EXERCISE DIRECTIONS =>
Reproduce verbatim the lines of the material from the line containing "Locate an element" through the line containing "pyautogui.click(x=213, y=570)", inclusive of both.
******
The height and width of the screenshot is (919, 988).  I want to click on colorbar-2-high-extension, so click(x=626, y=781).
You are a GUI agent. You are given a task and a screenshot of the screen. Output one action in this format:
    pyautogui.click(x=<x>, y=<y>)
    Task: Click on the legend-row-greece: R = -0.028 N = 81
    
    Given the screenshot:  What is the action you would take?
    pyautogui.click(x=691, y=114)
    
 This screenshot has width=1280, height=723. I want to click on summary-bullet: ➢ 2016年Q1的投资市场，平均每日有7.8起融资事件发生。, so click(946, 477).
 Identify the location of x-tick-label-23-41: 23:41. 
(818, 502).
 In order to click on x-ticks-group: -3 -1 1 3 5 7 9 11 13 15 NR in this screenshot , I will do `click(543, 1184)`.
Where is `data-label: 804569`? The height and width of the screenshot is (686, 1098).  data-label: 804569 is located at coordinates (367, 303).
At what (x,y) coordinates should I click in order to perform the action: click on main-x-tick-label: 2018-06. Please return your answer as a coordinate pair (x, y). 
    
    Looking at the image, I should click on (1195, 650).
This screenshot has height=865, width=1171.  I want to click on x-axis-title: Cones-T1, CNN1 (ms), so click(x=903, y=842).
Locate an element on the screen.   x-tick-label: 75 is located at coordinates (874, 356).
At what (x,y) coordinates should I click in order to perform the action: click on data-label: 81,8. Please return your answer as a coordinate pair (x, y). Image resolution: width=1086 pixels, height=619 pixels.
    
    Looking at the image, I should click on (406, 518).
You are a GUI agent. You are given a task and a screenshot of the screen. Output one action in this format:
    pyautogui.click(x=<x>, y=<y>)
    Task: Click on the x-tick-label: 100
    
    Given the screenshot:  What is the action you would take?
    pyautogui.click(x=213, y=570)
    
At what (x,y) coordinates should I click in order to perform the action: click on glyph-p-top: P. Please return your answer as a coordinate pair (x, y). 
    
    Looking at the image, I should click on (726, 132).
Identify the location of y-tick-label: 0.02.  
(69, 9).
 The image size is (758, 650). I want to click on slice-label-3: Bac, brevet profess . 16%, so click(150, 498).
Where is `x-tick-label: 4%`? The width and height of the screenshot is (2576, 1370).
******
RESPONSE TO THE TASK =>
Locate an element on the screen.   x-tick-label: 75 is located at coordinates (874, 356).
At what (x,y) coordinates should I click in order to perform the action: click on data-label: 81,8. Please return your answer as a coordinate pair (x, y). Image resolution: width=1086 pixels, height=619 pixels.
    
    Looking at the image, I should click on (406, 518).
You are a GUI agent. You are given a task and a screenshot of the screen. Output one action in this format:
    pyautogui.click(x=<x>, y=<y>)
    Task: Click on the x-tick-label: 100
    
    Given the screenshot:  What is the action you would take?
    pyautogui.click(x=213, y=570)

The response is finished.